Chapitre 3
Lyra
Je me perds dans mes pensées, mes yeux fixés sur le carnet de dessin qui repose dans mes mains. Mes doigts bougent presque d’eux-mêmes, traçant des lignes familières. Une forêt prend vie, encore et encore. Cette forêt, ma forêt, celle de mes rêves. Je m’arrête un instant, mes yeux fixant les traits sombres qui s’entrelacent sur le papier. La densité des arbres, la brume qui s’accroche au sol, ce silence oppressant. Tout est là. Comme si mes mains savaient avant moi.
Mon cœur se serre. Cette forêt, je ne l’ai jamais vue ailleurs que dans mes rêves. Pourtant… ici, dans cette ville, il y a quelque chose. Une sensation diffuse qui me la rappelle. L’air est dense, chargé, comme celui de la forêt. Un frisson me parcourt, et je referme le carnet brusquement. Je reprends ma marche, mais l’écho de cette image reste en moi, pesant, obsédant.
Puis un choc.
Une chaleur brusque, un impact qui me coupe le souffle. Mon carnet m’échappe des mains, et je vacille en arrière, mes pieds peinant à retrouver leur équilibre.

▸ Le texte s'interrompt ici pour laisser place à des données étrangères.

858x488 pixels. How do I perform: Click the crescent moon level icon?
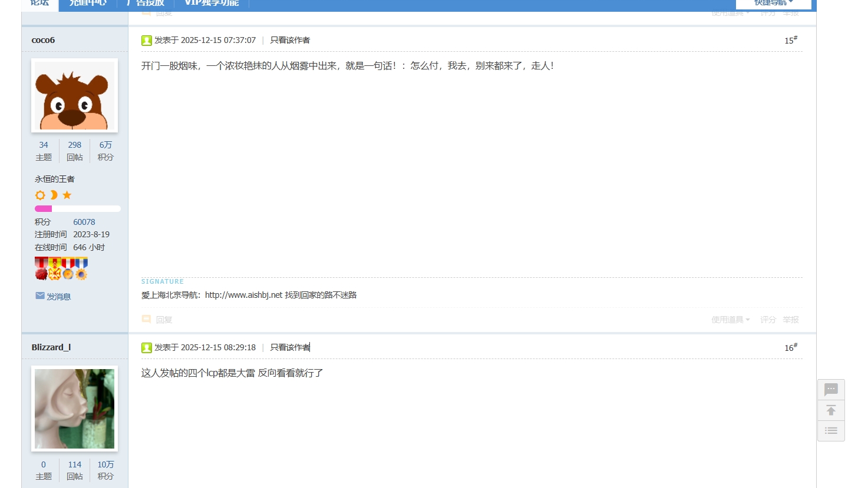coord(54,195)
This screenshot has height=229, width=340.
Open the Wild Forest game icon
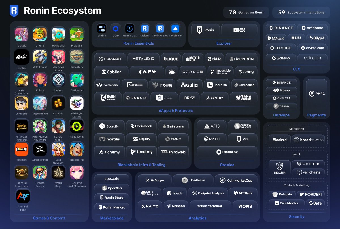pos(40,57)
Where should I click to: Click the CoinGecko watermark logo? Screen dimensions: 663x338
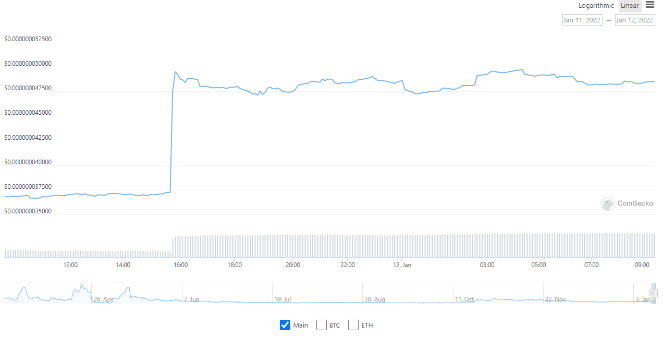click(608, 204)
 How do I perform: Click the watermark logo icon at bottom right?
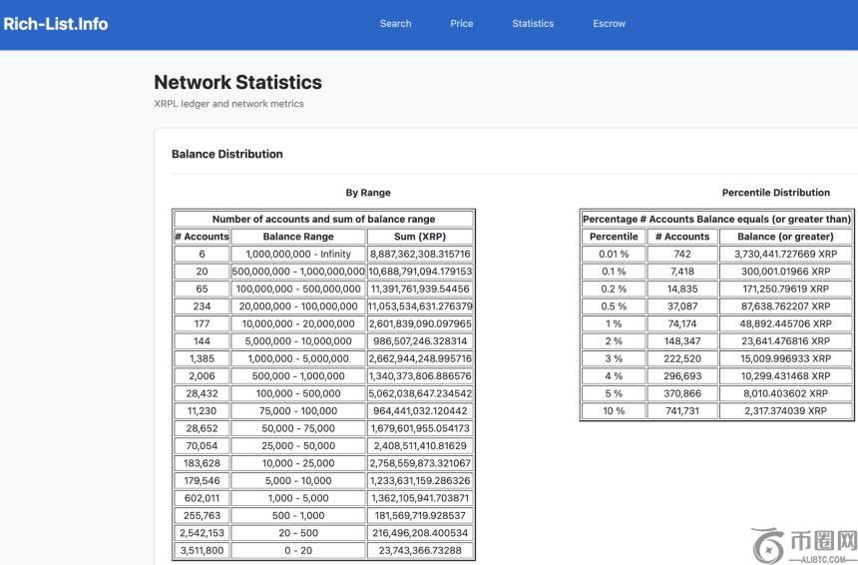(768, 545)
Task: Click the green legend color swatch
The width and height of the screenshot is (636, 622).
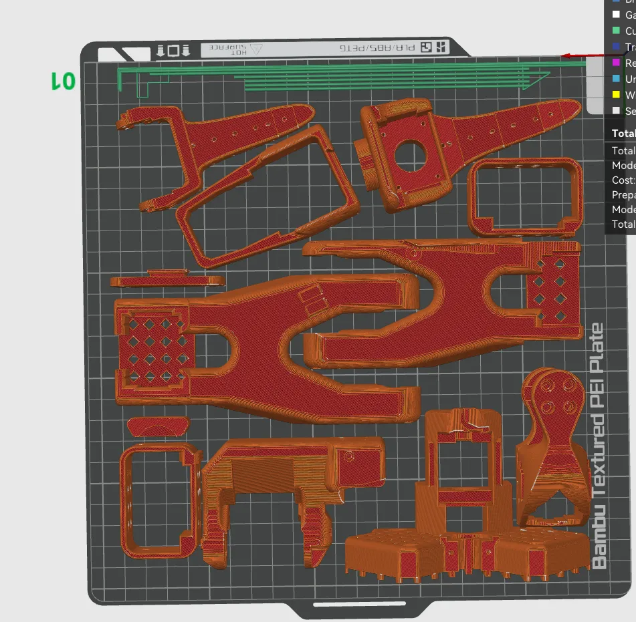Action: pyautogui.click(x=616, y=31)
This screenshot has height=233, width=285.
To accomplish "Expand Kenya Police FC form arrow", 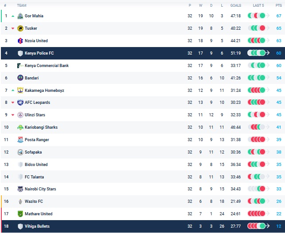I will [x=268, y=53].
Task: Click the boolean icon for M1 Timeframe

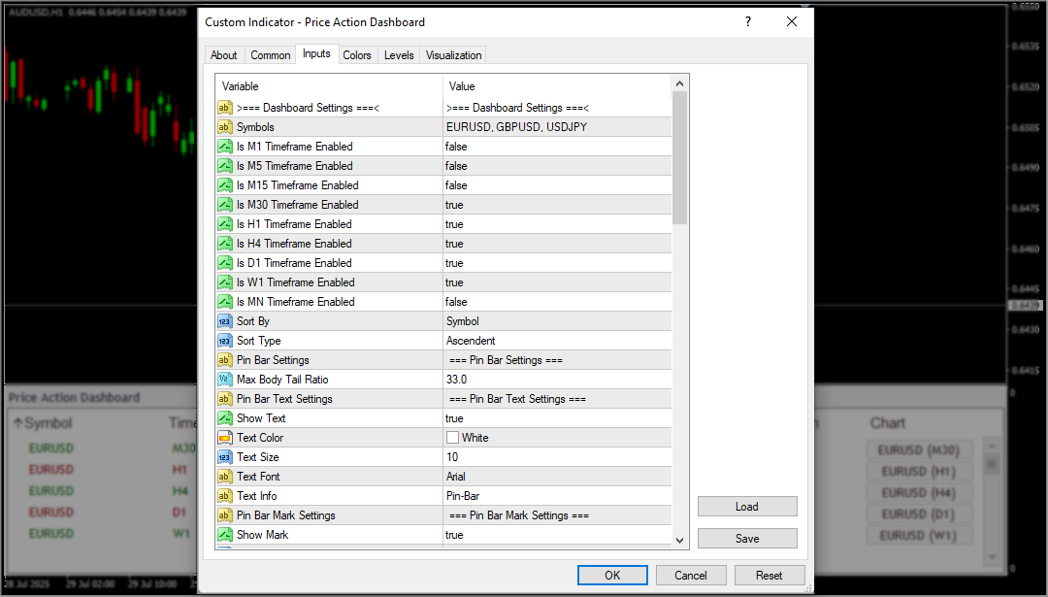Action: pyautogui.click(x=224, y=147)
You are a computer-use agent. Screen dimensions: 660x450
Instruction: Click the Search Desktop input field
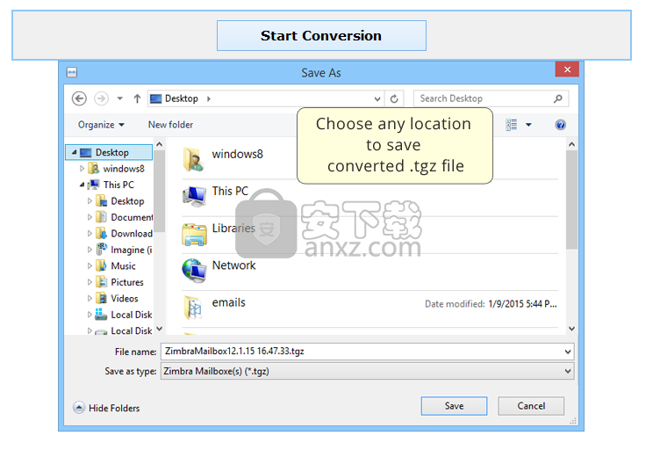coord(483,98)
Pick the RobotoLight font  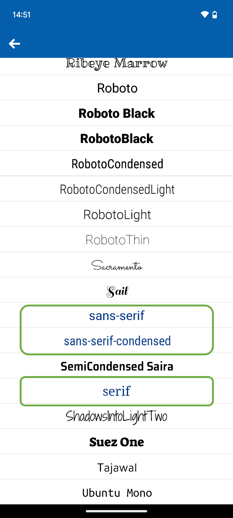[x=117, y=214]

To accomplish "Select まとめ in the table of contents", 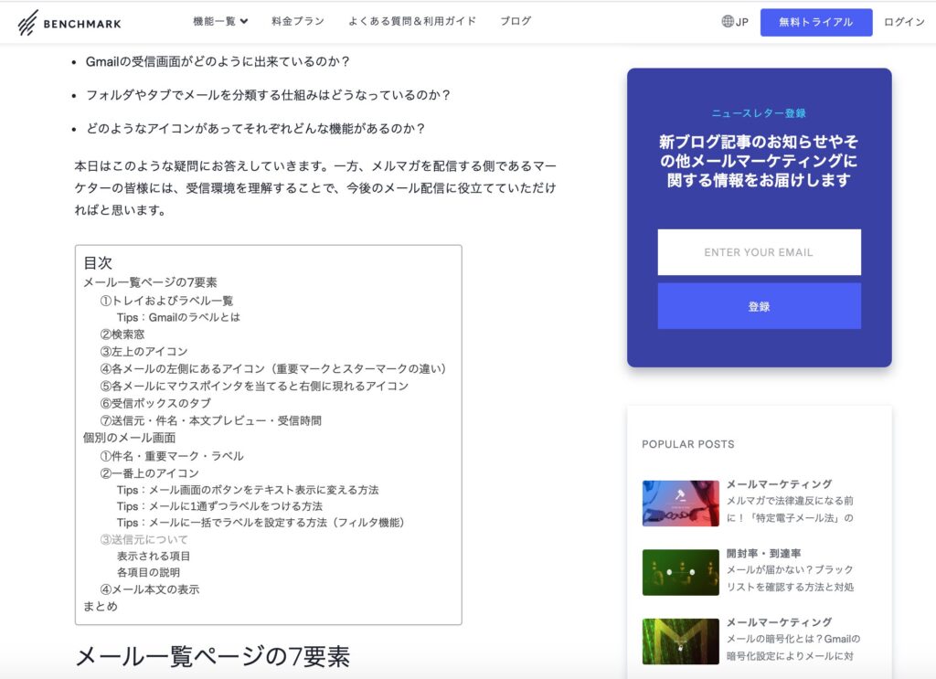I will 101,606.
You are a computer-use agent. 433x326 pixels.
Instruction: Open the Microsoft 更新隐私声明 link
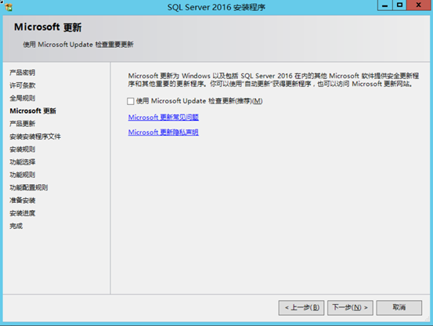[x=163, y=132]
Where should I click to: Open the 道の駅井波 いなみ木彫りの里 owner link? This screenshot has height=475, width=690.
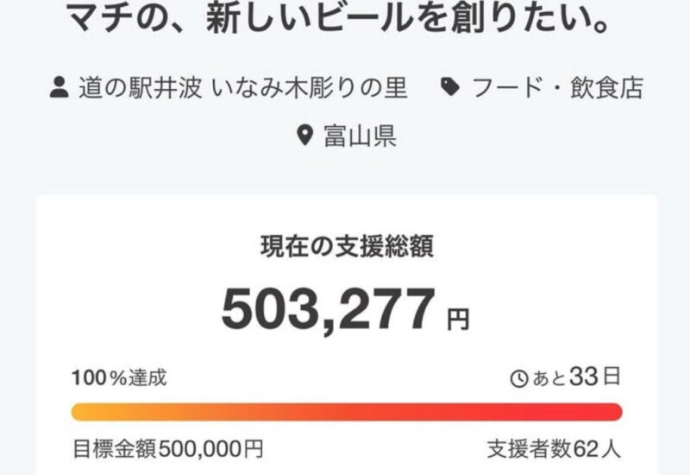pyautogui.click(x=243, y=87)
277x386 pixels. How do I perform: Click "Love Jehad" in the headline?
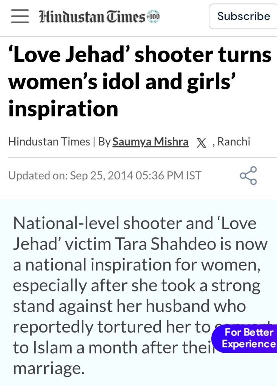point(66,55)
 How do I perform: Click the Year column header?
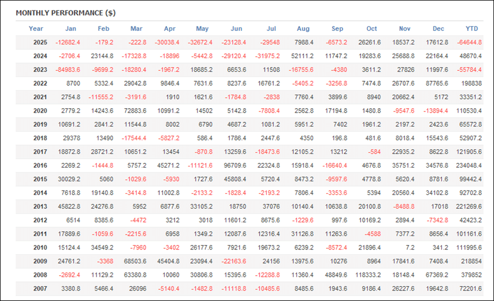tap(36, 29)
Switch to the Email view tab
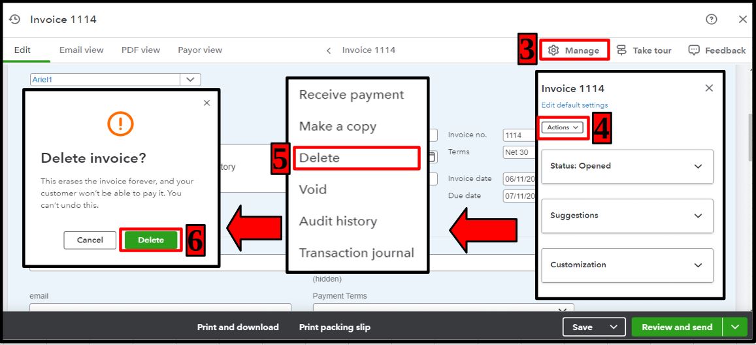The height and width of the screenshot is (345, 756). point(82,50)
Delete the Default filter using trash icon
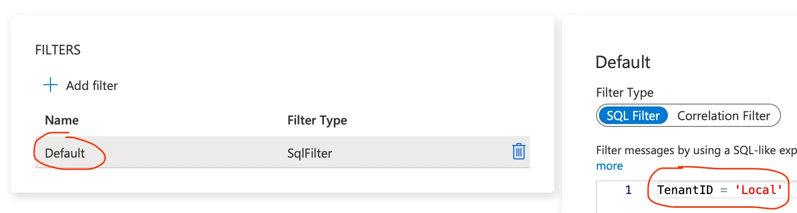The image size is (797, 213). pos(518,152)
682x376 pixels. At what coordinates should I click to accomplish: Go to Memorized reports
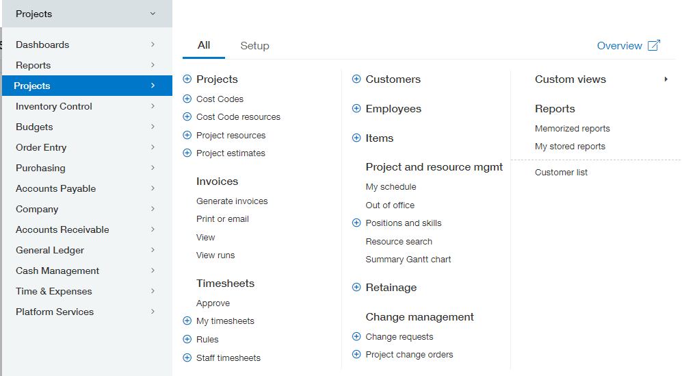tap(573, 129)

“Désolée, je ne vous ai pas vue,” dis-je immédiatement, ma voix tremblante, presque étouffée par la surprise. Quand je relève les yeux, le temps semble s’arrêter.
Son regard.
Noir comme une nuit sans étoiles, mais brillant d’une intensité qui me cloue sur place. Il me fixe avec une profondeur presque insupportable, comme s’il pouvait sonder chaque recoin de mon âme. Quelque chose dans ces yeux réveille une sensation enfouie en moi : une reconnaissance troublante et un sentiment de danger. Je recule légèrement, ma respiration s’accélérant. Une force invisible émane de lui, envahit l’espace, m’enveloppe. Une chaleur brûlante monte dans ma poitrine, mêlée à une vague de frissons glacés.
Il est grand. Imposant. Ses épaules larges sont parfaitement mises en valeur par une veste en cuir cognac qui semble faite pour lui. Son t-shirt noir épouse une musculature marquée, sans excès, comme celle d’un homme habitué à contrôler son corps et son environnement. Un jean skinny et des boots en cuir complètent son allure, mais c’est sa posture qui retient tout. Une assurance naturelle, presque écrasante, rayonne de lui. Chaque détail semble calculé, sans l’être vraiment. Une barbe soigneusement négligée accentue des traits ciselés, et une mèche brune tombe légèrement sur son front, adoucissant une expression autrement dure et autoritaire. Mais c’est son aura, ce quelque chose d’indéfinissable, qui fait taire le reste du monde.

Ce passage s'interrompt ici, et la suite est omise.